---------- Data records

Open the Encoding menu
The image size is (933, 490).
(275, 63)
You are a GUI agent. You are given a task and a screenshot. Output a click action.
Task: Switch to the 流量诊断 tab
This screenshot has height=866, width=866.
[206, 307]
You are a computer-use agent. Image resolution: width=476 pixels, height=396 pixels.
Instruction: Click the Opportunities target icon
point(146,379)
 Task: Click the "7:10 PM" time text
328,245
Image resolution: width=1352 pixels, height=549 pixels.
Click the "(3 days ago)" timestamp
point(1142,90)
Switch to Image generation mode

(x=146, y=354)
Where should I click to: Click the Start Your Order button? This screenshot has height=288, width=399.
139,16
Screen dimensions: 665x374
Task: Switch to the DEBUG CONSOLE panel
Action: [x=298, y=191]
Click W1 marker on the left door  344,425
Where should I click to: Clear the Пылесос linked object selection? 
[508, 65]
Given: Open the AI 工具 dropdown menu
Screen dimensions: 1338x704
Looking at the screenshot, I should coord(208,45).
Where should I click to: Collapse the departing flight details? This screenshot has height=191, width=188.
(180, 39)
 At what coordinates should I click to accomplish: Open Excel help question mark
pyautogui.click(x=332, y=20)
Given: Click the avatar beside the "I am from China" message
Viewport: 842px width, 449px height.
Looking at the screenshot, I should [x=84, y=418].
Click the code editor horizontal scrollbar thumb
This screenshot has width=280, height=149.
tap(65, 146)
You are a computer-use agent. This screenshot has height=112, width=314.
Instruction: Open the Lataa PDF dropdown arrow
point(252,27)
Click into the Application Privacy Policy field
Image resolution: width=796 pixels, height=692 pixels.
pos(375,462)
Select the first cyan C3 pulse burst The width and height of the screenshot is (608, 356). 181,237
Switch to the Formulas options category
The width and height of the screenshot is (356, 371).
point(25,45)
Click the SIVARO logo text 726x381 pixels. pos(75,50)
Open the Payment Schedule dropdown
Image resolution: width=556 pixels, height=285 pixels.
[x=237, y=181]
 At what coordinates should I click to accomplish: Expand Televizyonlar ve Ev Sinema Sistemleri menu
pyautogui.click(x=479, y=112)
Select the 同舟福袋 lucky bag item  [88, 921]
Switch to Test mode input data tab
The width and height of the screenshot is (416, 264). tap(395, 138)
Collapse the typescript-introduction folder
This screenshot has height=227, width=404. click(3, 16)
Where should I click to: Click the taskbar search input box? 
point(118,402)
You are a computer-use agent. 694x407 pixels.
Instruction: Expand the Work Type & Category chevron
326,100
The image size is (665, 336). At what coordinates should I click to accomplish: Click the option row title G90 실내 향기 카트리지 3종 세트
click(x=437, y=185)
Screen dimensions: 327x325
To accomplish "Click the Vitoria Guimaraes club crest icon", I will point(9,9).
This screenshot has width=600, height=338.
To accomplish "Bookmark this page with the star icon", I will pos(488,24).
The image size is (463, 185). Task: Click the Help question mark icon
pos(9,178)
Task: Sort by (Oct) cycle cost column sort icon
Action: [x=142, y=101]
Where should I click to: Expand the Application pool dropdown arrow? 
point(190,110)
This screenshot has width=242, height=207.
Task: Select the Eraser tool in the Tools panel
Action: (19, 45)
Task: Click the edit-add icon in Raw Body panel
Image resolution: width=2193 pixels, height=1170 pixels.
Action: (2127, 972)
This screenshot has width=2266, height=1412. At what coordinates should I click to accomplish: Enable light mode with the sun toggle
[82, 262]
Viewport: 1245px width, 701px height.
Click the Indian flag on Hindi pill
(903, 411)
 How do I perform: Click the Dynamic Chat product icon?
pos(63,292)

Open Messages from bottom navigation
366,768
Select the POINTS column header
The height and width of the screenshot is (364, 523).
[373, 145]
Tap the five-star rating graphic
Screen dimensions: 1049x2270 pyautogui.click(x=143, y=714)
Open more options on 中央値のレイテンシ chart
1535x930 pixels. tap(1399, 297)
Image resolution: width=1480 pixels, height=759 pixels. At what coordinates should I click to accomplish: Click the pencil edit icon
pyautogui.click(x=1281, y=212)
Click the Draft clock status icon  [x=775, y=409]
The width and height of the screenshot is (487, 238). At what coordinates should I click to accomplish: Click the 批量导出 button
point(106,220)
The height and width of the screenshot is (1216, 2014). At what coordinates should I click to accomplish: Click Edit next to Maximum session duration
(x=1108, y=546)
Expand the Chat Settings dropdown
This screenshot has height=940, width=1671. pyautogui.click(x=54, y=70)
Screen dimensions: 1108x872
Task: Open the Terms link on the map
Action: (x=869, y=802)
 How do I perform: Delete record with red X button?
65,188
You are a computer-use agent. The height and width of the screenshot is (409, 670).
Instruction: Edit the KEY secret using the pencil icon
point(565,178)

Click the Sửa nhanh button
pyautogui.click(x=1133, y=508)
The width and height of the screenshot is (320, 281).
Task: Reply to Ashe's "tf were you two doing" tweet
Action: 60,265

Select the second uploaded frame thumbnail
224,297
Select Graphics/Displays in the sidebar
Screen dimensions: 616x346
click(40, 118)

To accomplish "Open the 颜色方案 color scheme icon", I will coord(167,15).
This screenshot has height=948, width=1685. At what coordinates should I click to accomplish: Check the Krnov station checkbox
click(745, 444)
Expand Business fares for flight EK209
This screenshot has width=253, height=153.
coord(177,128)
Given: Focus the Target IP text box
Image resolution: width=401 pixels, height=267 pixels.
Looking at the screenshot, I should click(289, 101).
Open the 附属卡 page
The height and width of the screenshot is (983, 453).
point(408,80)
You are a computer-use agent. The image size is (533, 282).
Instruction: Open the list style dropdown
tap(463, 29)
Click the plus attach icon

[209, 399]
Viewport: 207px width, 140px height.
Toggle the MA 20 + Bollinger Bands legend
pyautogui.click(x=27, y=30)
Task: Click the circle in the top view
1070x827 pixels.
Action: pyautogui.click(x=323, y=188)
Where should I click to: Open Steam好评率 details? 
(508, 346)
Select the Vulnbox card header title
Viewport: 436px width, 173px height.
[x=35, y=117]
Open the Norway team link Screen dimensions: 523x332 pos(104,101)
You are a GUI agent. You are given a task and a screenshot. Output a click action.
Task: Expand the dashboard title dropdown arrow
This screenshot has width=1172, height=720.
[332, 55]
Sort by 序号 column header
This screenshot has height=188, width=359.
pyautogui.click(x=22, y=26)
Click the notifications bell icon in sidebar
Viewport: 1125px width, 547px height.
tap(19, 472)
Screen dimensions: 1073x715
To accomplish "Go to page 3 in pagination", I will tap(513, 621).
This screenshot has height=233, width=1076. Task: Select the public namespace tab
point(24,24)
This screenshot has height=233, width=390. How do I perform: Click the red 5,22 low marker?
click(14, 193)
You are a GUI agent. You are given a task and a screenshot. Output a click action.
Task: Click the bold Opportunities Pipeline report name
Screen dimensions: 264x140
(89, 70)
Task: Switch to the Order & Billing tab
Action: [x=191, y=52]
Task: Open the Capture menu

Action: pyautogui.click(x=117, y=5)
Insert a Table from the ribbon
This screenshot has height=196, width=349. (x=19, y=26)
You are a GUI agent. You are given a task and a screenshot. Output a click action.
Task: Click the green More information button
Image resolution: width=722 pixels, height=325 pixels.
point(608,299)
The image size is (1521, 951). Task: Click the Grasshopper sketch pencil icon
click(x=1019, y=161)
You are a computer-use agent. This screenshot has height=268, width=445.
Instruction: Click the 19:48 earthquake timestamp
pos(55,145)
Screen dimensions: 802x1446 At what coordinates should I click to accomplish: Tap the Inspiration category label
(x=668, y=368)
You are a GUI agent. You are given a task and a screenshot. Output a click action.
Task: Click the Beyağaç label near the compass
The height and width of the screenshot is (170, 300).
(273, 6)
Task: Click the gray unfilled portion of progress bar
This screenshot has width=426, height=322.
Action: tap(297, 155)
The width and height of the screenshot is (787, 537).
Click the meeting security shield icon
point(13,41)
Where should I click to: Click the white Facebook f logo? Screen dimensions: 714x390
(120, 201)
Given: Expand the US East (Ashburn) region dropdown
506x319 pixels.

--------------------

- **What is being asked**: Reproduce the data above from the line containing "How do I perform: Click the Dynamic" through the line containing "point(565,178)", with both of those lines included.

- **Written answer**:
 How do I perform: Click the Dynamic Chat product icon?
pos(63,292)

Open Messages from bottom navigation
366,768
Select the POINTS column header
The height and width of the screenshot is (364, 523).
[373, 145]
Tap the five-star rating graphic
Screen dimensions: 1049x2270 pyautogui.click(x=143, y=714)
Open more options on 中央値のレイテンシ chart
1535x930 pixels. tap(1399, 297)
Image resolution: width=1480 pixels, height=759 pixels. At what coordinates should I click to accomplish: Click the pencil edit icon
pyautogui.click(x=1281, y=212)
Click the Draft clock status icon  [x=775, y=409]
The width and height of the screenshot is (487, 238). At what coordinates should I click to accomplish: Click the 批量导出 button
point(106,220)
The height and width of the screenshot is (1216, 2014). At what coordinates should I click to accomplish: Click Edit next to Maximum session duration
(x=1108, y=546)
Expand the Chat Settings dropdown
This screenshot has height=940, width=1671. pyautogui.click(x=54, y=70)
Screen dimensions: 1108x872
Task: Open the Terms link on the map
Action: (x=869, y=802)
 How do I perform: Delete record with red X button?
65,188
You are a computer-use agent. The height and width of the screenshot is (409, 670).
Instruction: Edit the KEY secret using the pencil icon
point(565,178)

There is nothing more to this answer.